Met de stijgende prijzen voor elektriciteit, gas en stookolie, zoeken steeds meer mensen naar manieren om te besparen op hun verwarmingskosten. Hoewel sommige besparingsmethoden verstandig lijken, blijken ze in de praktijk niet altijd effectief.
Een veelgebruikte strategie, zoals het ’s nachts volledig uitzetten van de verwarming, kan zelfs leiden tot hogere kosten. Laten we eens goed kijken naar hoe dit precies werkt.
Tijdens koude nachten koelt je huis flink af, en om het weer comfortabel warm te krijgen, moet de verwarming hard werken. Het lijkt logisch om de verwarming uit te zetten terwijl je onder de dekens ligt, maar hier komt thermische traagheid om de hoek kijken.
Dit houdt in dat het meer energie kost om afgekoelde muren en kamers opnieuw op te warmen, dan om een constante, lagere temperatuur aan te houden. Dit effect wordt sterker naarmate het verschil tussen de nacht- en dagtemperatuur groter is.
Experts raden daarom aan om de thermostaat ’s nachts niet helemaal uit te schakelen, maar minimaal op stand 2 te zetten, wat gelijkstaat aan een temperatuur van ongeveer 16 tot 18 graden Celsius.
Dit voorkomt niet alleen onnodig hoge energiekosten, maar helpt ook om schimmelvorming op muren te voorkomen. De vraag is: bespaar je meer door de verwarming ’s nachts lager te zetten, of kun je het beter aan laten staan?
Dit hangt sterk af van de isolatie van je woning en het type verwarmingssysteem. In goed geïsoleerde huizen blijft de warmte langer hangen, waardoor het verlagen van de temperatuur ’s nachts niet altijd de moeite waard is.
Bij vloerverwarming, dat langzaam opwarmt, kan het juist efficiënter zijn om de verwarming aan te laten, omdat het anders ’s ochtends langer duurt om de gewenste temperatuur te bereiken.
Slecht geïsoleerde huizen kunnen meer baat hebben bij een lichte temperatuurdaling ’s nachts, maar zelfs dan is het aan te raden de verwarming niet helemaal uit te zetten.
Als je eenmaal weet dat het volledig uitschakelen van de verwarming niet ideaal is, zijn er nog andere handige manieren om te besparen zonder kou te lijden. Hier zijn enkele eenvoudige maar effectieve tips:
1. Temperatuur per kamer aanpassen
Niet elke ruimte hoeft even warm te zijn. In de slaapkamer is een temperatuur van 18 graden vaak voldoende, wat aanzienlijk kan schelen in de stookkosten. Elke graad lager kan een besparing opleveren.

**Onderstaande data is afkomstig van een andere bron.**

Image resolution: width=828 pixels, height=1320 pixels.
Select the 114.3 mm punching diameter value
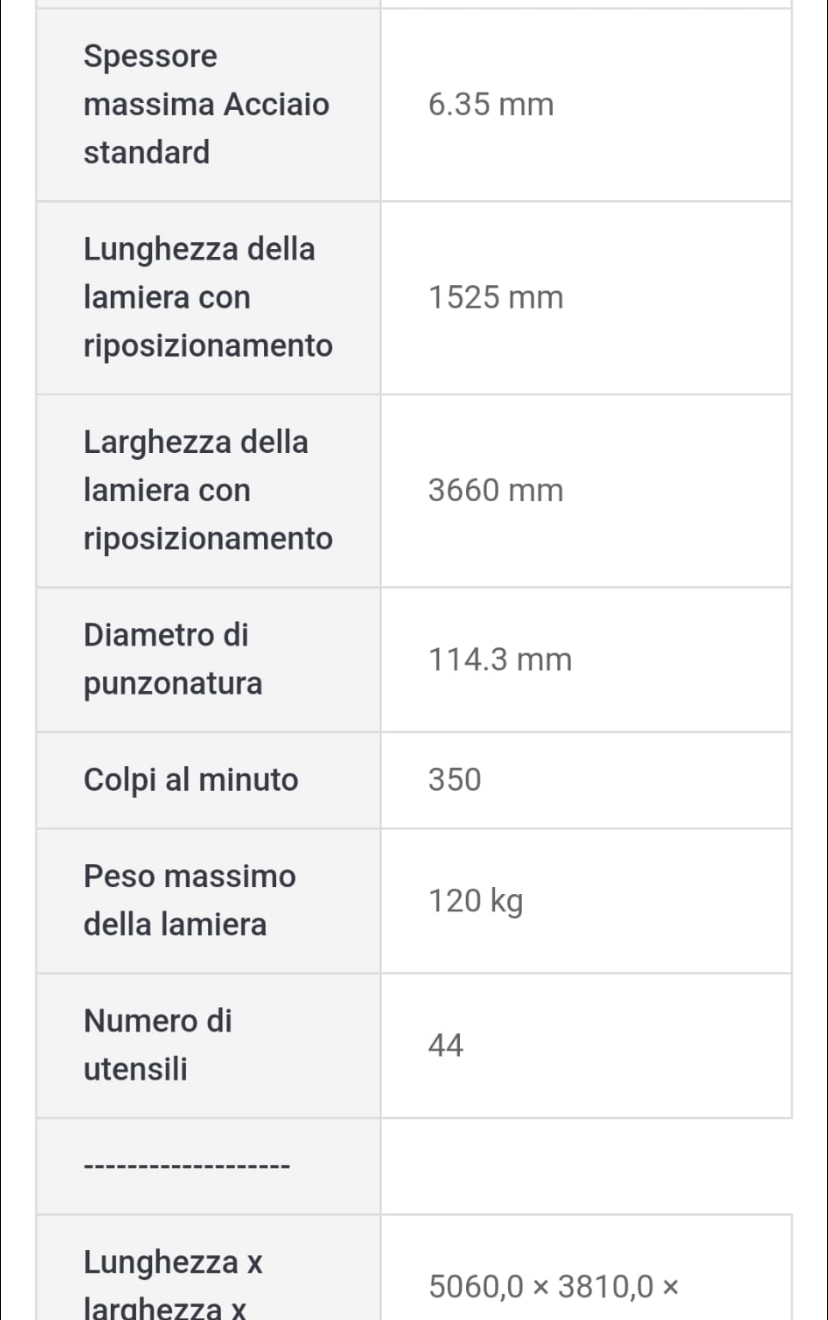[500, 660]
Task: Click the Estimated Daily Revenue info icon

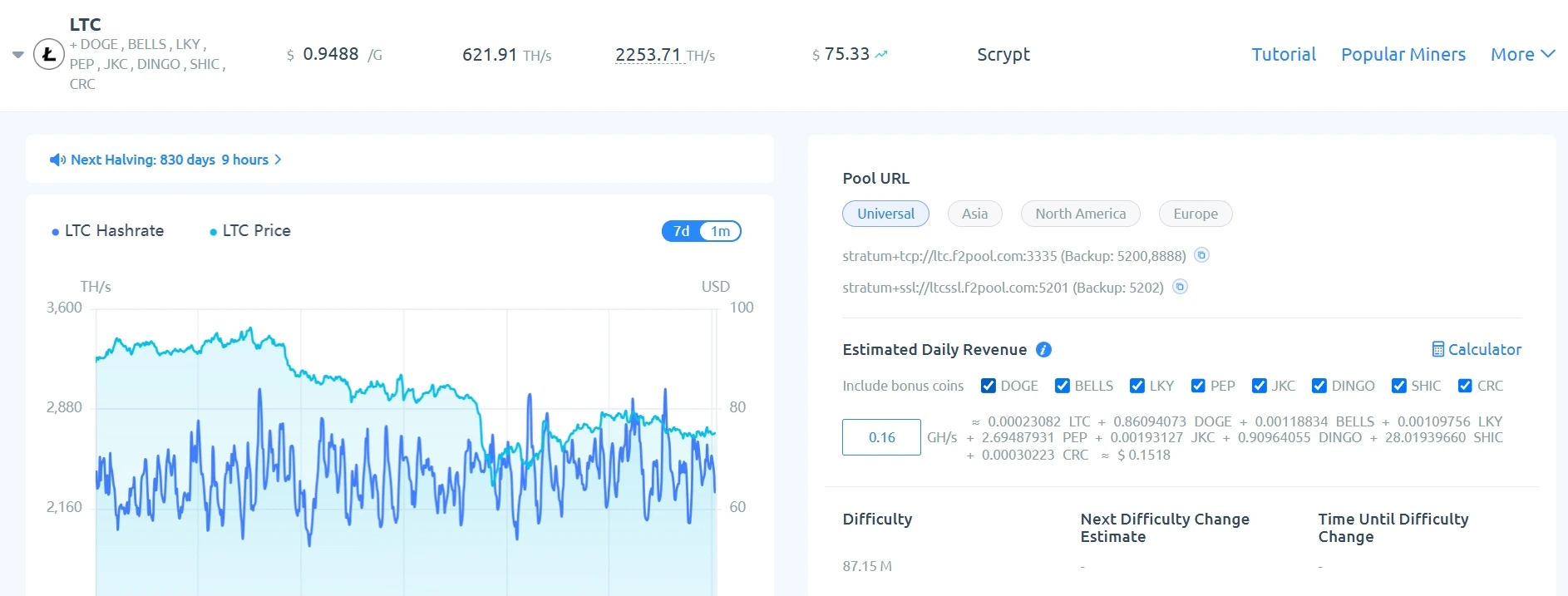Action: 1043,350
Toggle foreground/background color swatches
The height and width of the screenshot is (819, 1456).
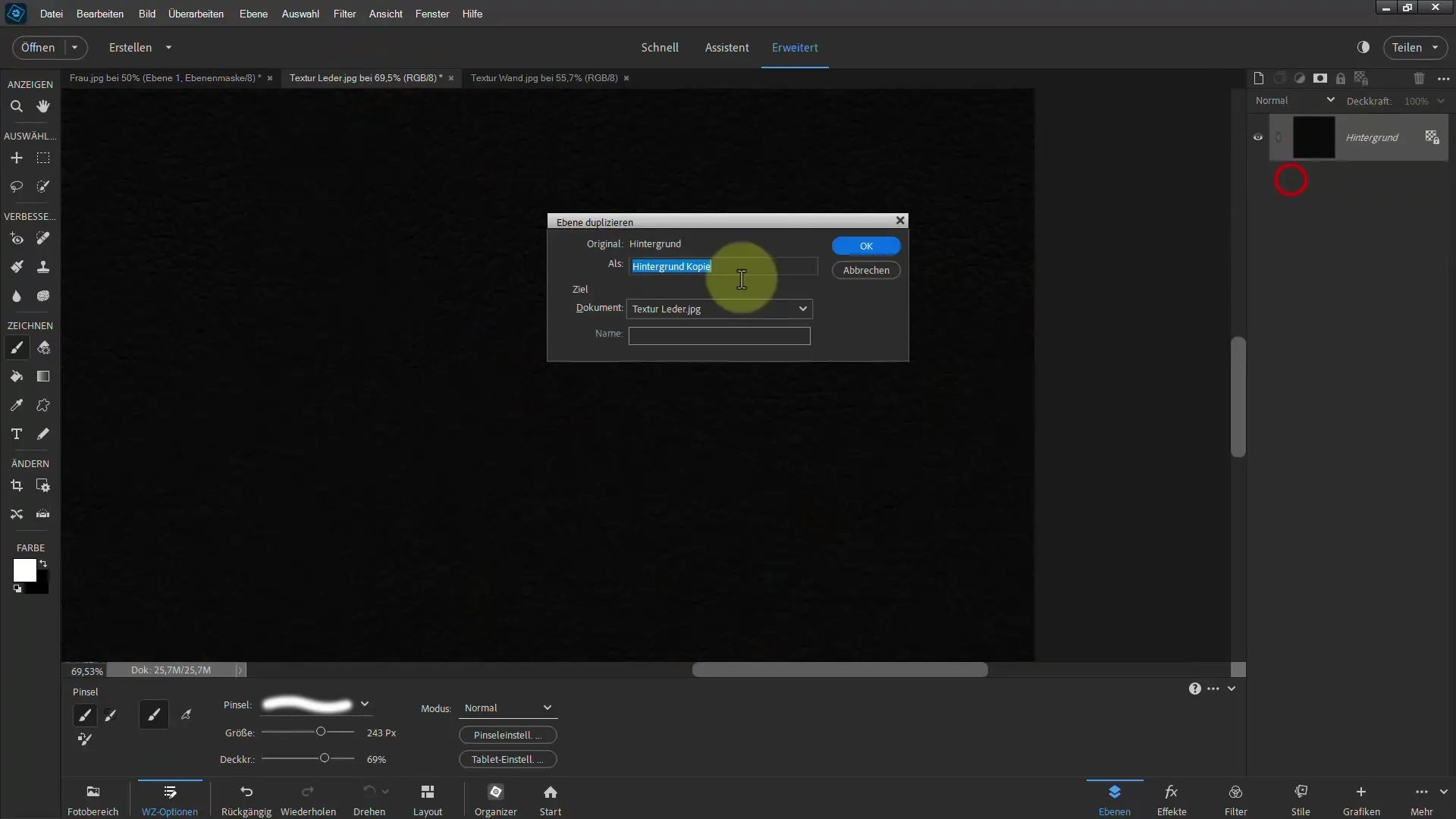[43, 563]
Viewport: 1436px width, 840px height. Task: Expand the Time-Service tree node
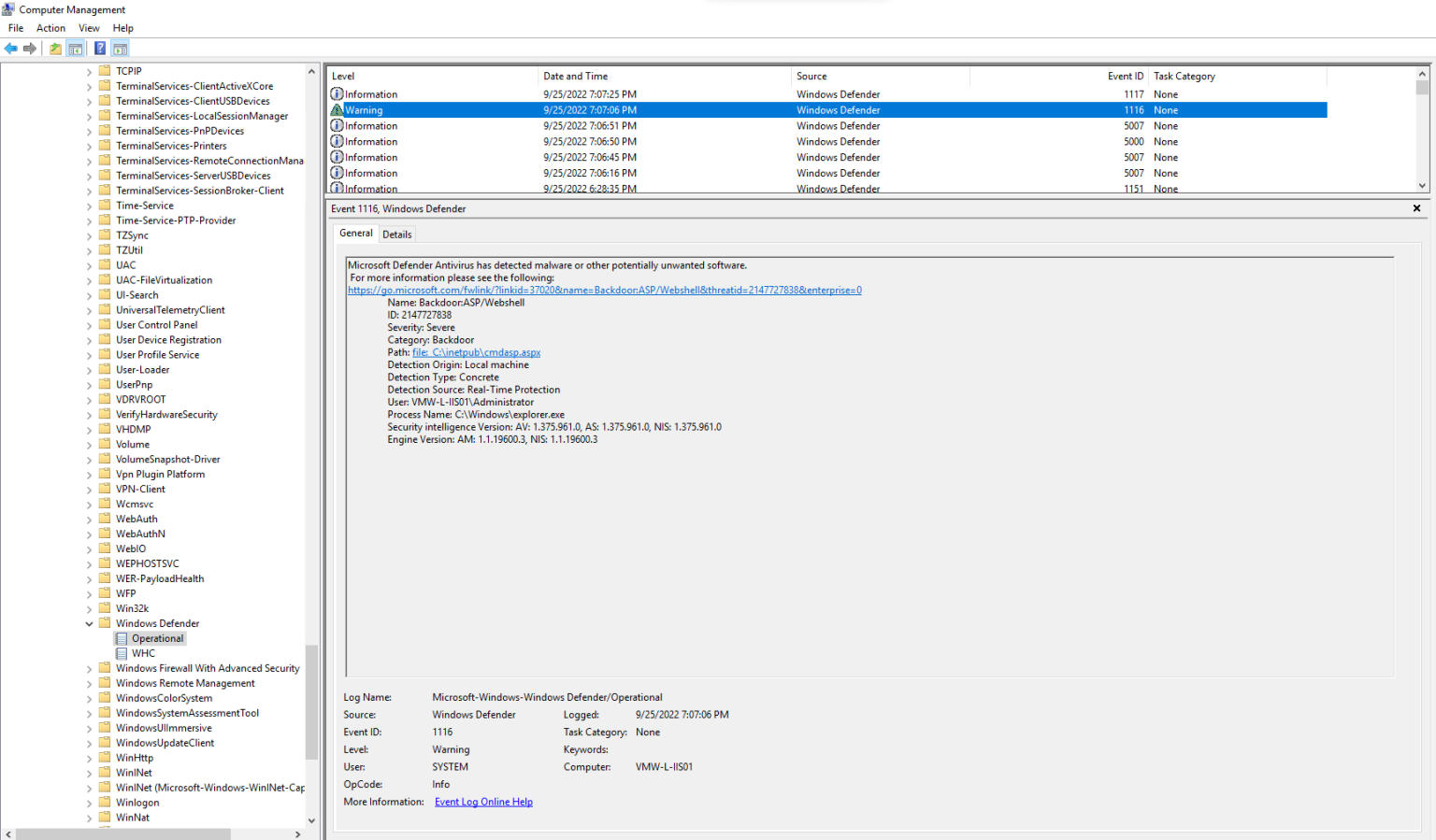(x=89, y=205)
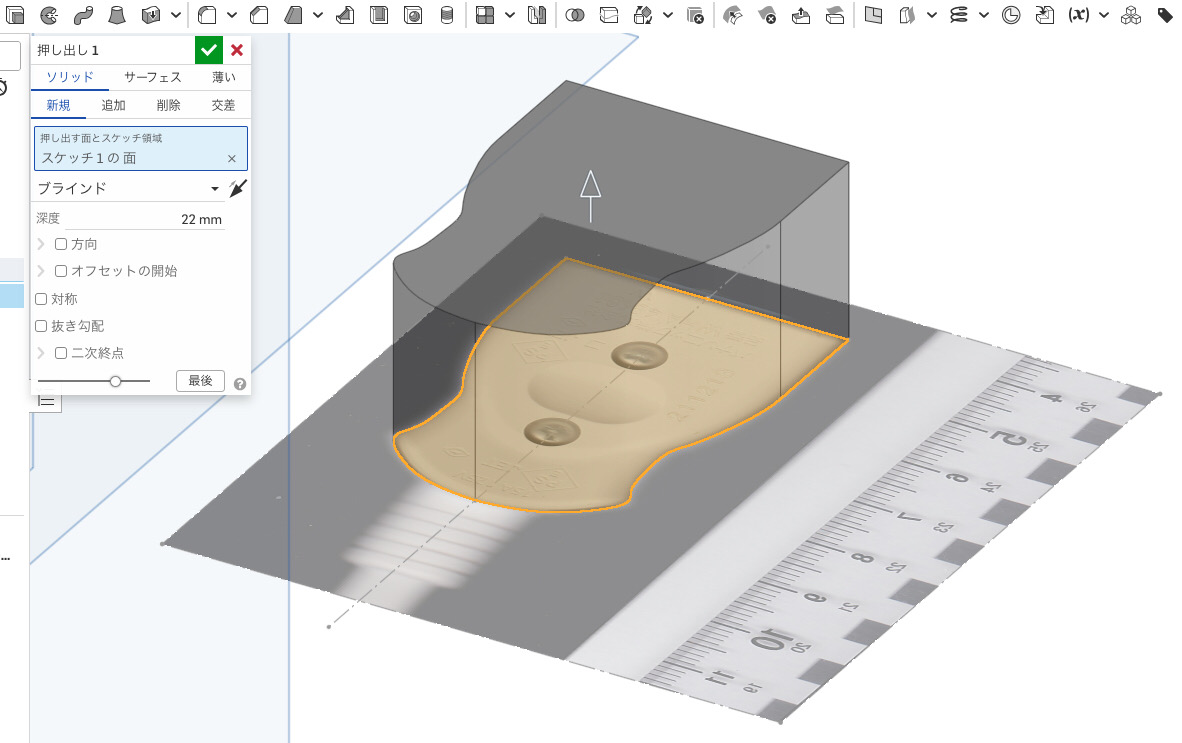This screenshot has height=743, width=1182.
Task: Click the 最後 button
Action: click(x=200, y=381)
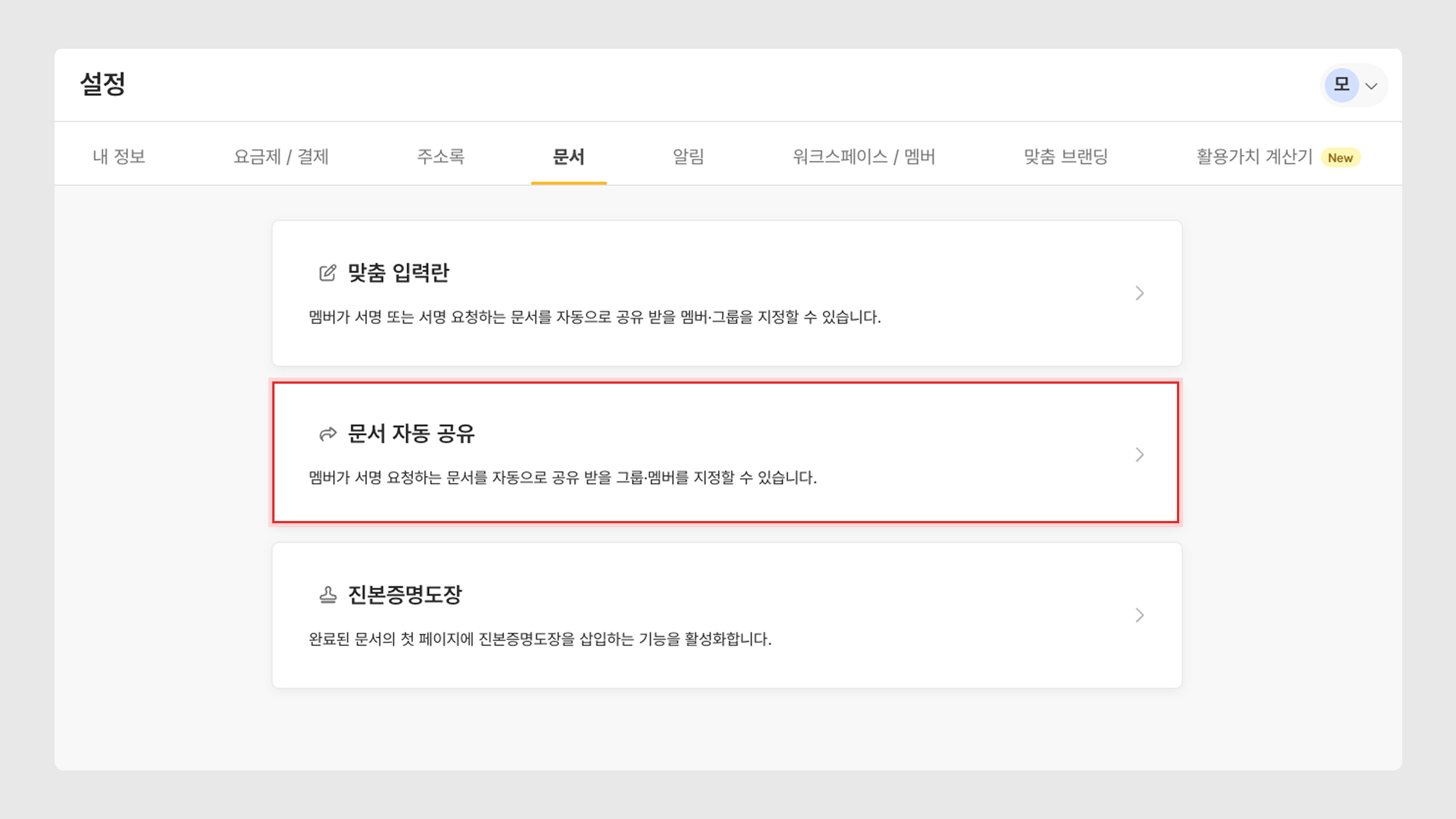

2. Sluit deuren tussen kamers
Door deuren te sluiten tussen kamers met verschillende temperaturen, voorkom je onnodig warmteverlies en hou je de energie-efficiëntie hoog.
3. Regelmatig ventileren
Frisse lucht warmt sneller op dan vochtige lucht. Ventileer kort maar krachtig door ramen volledig te openen in plaats van ze op een kier te zetten. Dit helpt ook om schimmelvorming te voorkomen.
4. Houd radiatoren vrij
Zorg ervoor dat meubels en gordijnen geen warmte van de radiatoren blokkeren. Dit voorkomt dat je energie verspilt en zorgt ervoor dat de warmte zich beter door de kamer verspreidt.
5. Sluit de zonwering ’s nachts
Door gordijnen en rolluiken te sluiten, kun je warmteverlies via de ramen beperken. Dit kan een besparing van 30 tot 50 procent op verwarmingskosten opleveren.
6. Ontlucht radiatoren
Aan het begin van het stookseizoen is het verstandig om de radiatoren te ontluchten. Hierdoor werkt je verwarmingssysteem efficiënter, wat volgens experts tot 20 euro per jaar kan besparen.
Met deze praktische tips en een goed begrip van hoe verwarming werkt, kun je zonder moeite besparen op je energiekosten. Het draait allemaal om slim omgaan met je verwarmingssysteem en je huis zo efficiënt mogelijk warm te houden.